Last week was St. Patrick's Day, which is quite an event for the people of New York (except for the gay Irish who aren't allowed to play with the other parade people). My office is on 5th Avenue, so this year I had the pleasure of the parade taking place right outside my door. At one point I went around the corner to the drug store, and it took 25 minutes there and back. There was a big pool of spilled beer right in front of the door to my building, with a bunch of drunk frat boys doing stuff like jumping up in the air and bumping their torsos together. People told me that the police had really started cracking down on public drinking on St. Patrick's day, but the shenanigans I just described were happening right in front of a group of cops, so who knows.

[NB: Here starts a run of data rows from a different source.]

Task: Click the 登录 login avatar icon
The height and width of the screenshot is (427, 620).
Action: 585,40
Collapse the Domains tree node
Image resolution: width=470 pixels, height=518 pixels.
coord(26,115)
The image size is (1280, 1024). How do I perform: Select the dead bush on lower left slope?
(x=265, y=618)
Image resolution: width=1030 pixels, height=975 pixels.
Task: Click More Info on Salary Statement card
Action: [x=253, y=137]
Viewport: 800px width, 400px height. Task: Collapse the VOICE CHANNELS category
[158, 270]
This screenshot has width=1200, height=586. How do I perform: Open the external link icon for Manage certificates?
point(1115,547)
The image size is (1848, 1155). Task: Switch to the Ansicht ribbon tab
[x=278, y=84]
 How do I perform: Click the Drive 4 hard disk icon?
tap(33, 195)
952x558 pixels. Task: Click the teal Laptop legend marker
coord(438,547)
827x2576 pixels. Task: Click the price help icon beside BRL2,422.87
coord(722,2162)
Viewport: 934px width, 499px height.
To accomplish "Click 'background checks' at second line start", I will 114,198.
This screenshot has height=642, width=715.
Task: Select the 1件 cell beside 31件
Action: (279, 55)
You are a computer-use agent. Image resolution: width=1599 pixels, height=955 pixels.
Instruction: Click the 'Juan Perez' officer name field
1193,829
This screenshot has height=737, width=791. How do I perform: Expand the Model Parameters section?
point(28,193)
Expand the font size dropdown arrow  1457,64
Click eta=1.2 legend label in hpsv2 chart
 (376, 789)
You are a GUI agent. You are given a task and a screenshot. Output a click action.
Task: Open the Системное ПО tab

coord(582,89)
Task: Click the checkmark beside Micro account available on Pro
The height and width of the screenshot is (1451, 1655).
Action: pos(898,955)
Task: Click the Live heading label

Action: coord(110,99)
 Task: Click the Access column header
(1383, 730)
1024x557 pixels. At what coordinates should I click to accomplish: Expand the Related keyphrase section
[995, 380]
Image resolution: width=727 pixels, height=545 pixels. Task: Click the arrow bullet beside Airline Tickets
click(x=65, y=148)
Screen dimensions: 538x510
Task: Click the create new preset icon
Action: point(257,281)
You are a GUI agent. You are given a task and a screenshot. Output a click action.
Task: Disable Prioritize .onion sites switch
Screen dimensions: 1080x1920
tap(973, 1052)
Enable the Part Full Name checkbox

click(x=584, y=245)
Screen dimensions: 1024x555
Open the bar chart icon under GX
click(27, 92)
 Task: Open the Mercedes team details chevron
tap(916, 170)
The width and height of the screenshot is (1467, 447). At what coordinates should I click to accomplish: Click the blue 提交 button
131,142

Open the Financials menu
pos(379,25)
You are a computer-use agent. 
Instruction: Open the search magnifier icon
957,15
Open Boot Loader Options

The day before I had been at a department store downtown across from the WTC site. In front of me in line there was a group of drunk Irish people. They were involved in some sort of gentle row with the sales clerk over the use of a coupon. Apparently they weren't able to use $5 worth of the coupon right then. They left after far too long, and I asked the clerk what was going on. She said "they're Irish and they're already drunk. I swear, these people can't wait until March 17 to start drinking." I was nodding my silent understanding when one of the drunk Irish people walked up to me and handed me the $5 coupon that she wasn't able to use. So I saved $5 off my purchase. Then I felt bad for agreeing with the clerk that they were drunk & obnoxious. That's what I call the Luck o' the Irish!
PS: Now I'm watching a Discovery channel program about people with Prader-Willi syndrome, a rare disorder that makes people eat uncontrollably. They have to live their entire lives under constant supervision or else they will literally eat until they die. And when you don't let them eat, they fly into these hideous rages.
I think I might have Prader-Willi syndrome. And now my relationship with George is taking on a whole new meaning.